Quoted passage:
'''

Types of updates
This topic describes some of the changes that you can make to the schema in CREATE
TABLE
statements without actually altering your data. We review each type of
schema update and specify which data formats allow them in Athena. To update a schema, you
can in some cases use an ALTER TABLE
command, but in other cases you do not
actually modify an existing table. Instead, you create a table with a new name that modifies
the schema that you used in your original CREATE TABLE
statement.
Depending on how you expect your schemas to evolve, to continue using Athena queries, choose a compatible data format.
Consider an application that reads orders information from an orders
table
that exists in two formats: CSV and Parquet.
The following example creates a table in Parquet:
CREATE EXTERNAL TABLE orders_parquet ( `orderkey` int, `orderstatus` string, `totalprice` double, `orderdate` string, `orderpriority` string, `clerk` string, `shippriority` int ) STORED AS PARQUET LOCATION 's3://DOC-EXAMPLE-BUCKET/orders_ parquet/';
The following example creates the same table in CSV:
CREATE EXTERNAL TABLE orders_csv ( `orderkey` int, `orderstatus` string, `totalprice` double, `orderdate` string, `orderpriority` string, `clerk` string, `shippriority` int ) ROW FORMAT DELIMITED FIELDS TERMINATED BY ',' LOCATION 's3://DOC-EXAMPLE-BUCKET/orders_csv/';
In the following sections, we review how updates to these tables affect Athena queries.

'''

Directions: Reproduce the Athena schema updates text word for word, from "Types of updates" to "CSV and Parquet.".

Listed entries:
'''

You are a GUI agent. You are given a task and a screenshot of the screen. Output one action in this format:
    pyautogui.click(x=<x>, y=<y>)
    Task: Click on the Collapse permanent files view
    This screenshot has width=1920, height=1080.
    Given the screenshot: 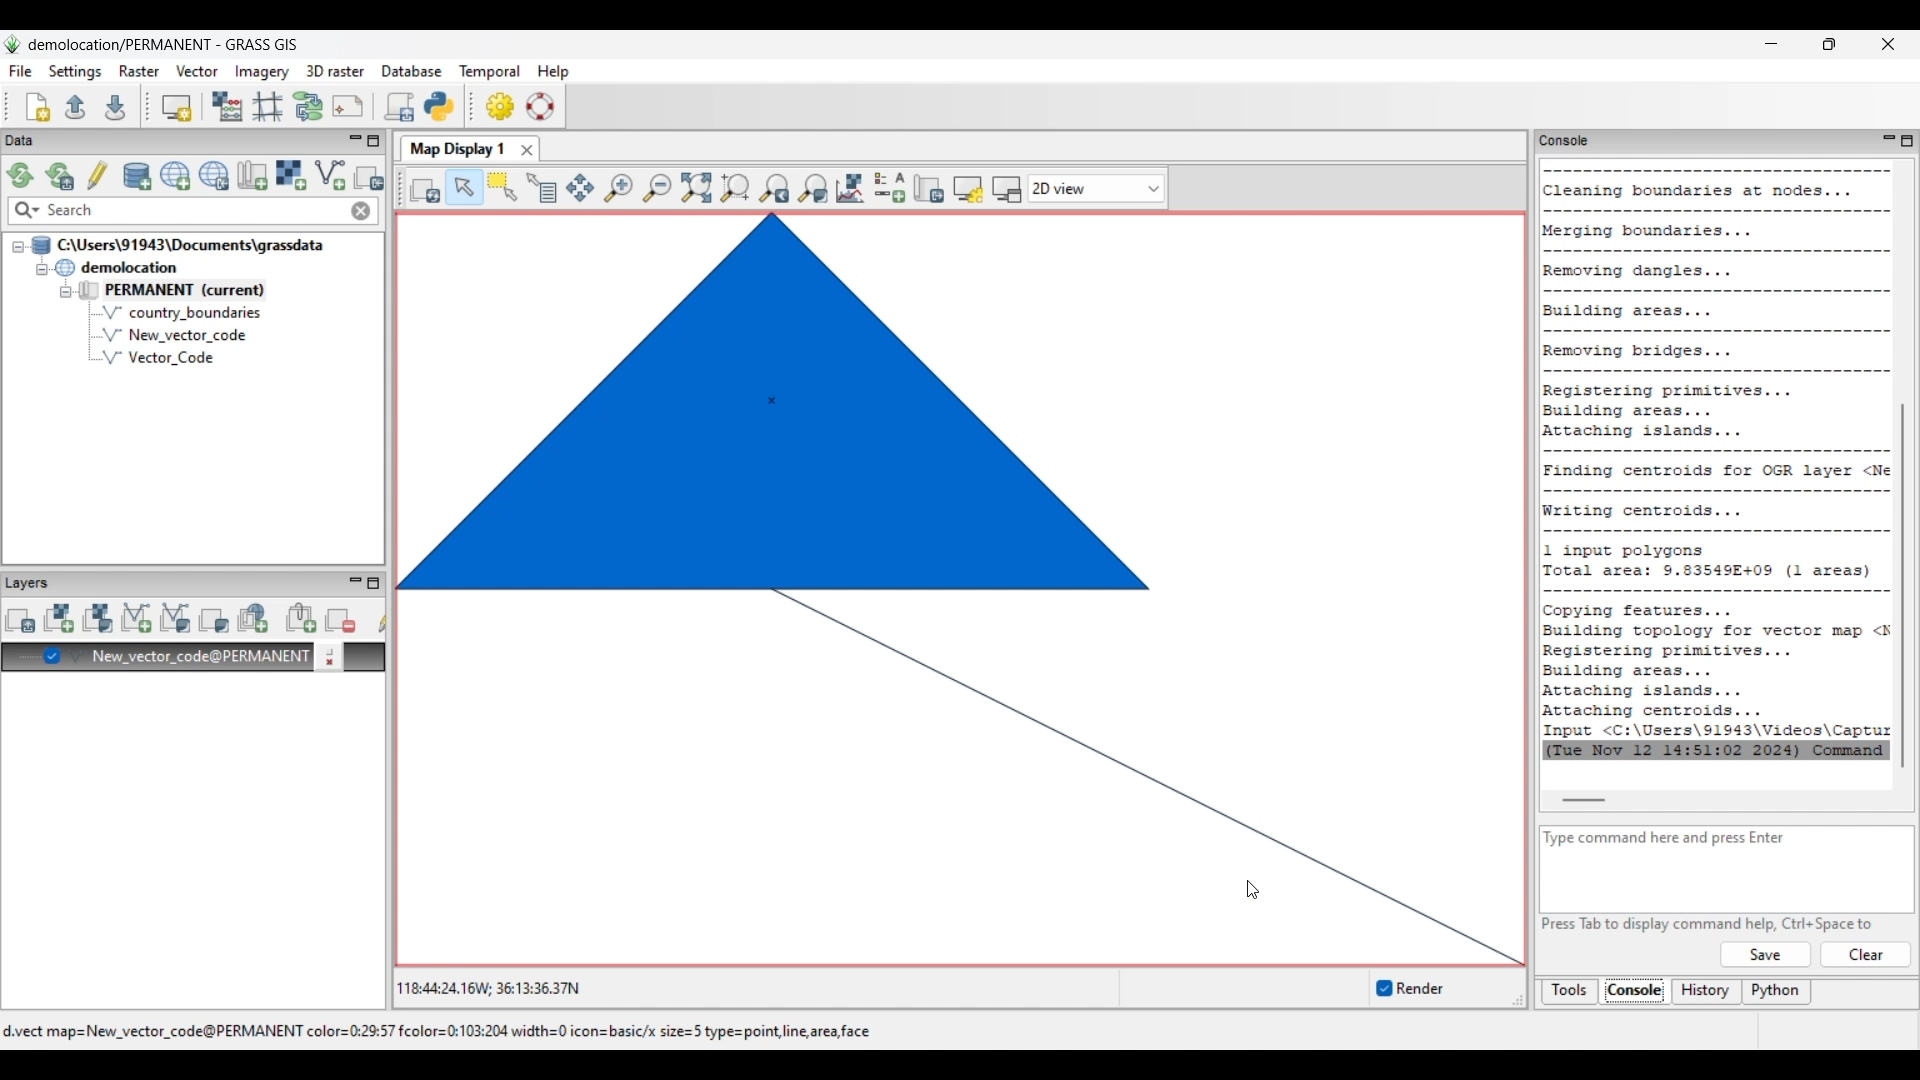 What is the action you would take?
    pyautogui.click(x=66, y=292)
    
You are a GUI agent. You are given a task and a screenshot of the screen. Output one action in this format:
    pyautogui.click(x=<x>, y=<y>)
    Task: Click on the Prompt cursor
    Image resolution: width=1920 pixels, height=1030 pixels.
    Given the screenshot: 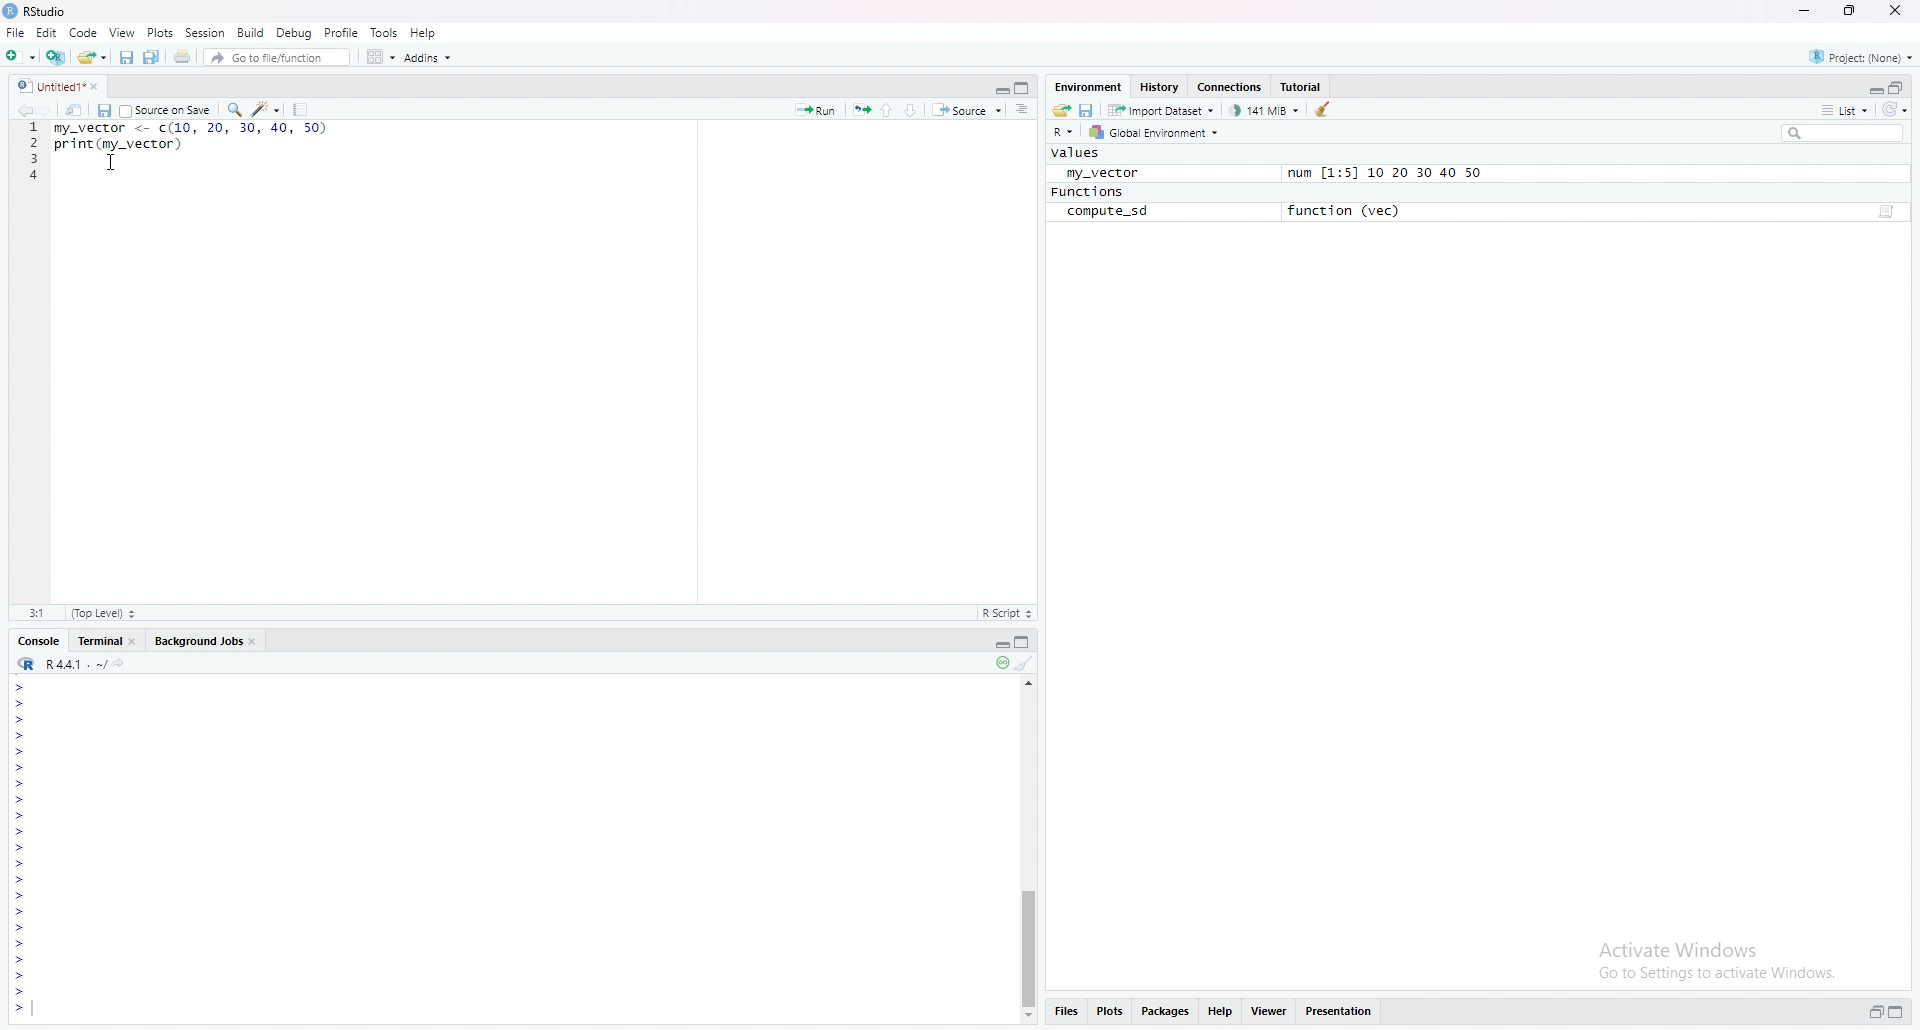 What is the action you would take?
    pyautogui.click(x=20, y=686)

'''

Task answer:
Types of updates
This topic describes some of the changes that you can make to the schema in CREATE
TABLE
statements without actually altering your data. We review each type of
schema update and specify which data formats allow them in Athena. To update a schema, you
can in some cases use an ALTER TABLE
command, but in other cases you do not
actually modify an existing table. Instead, you create a table with a new name that modifies
the schema that you used in your original CREATE TABLE
statement.
Depending on how you expect your schemas to evolve, to continue using Athena queries, choose a compatible data format.
Consider an application that reads orders information from an orders
table
that exists in two formats: CSV and Parquet.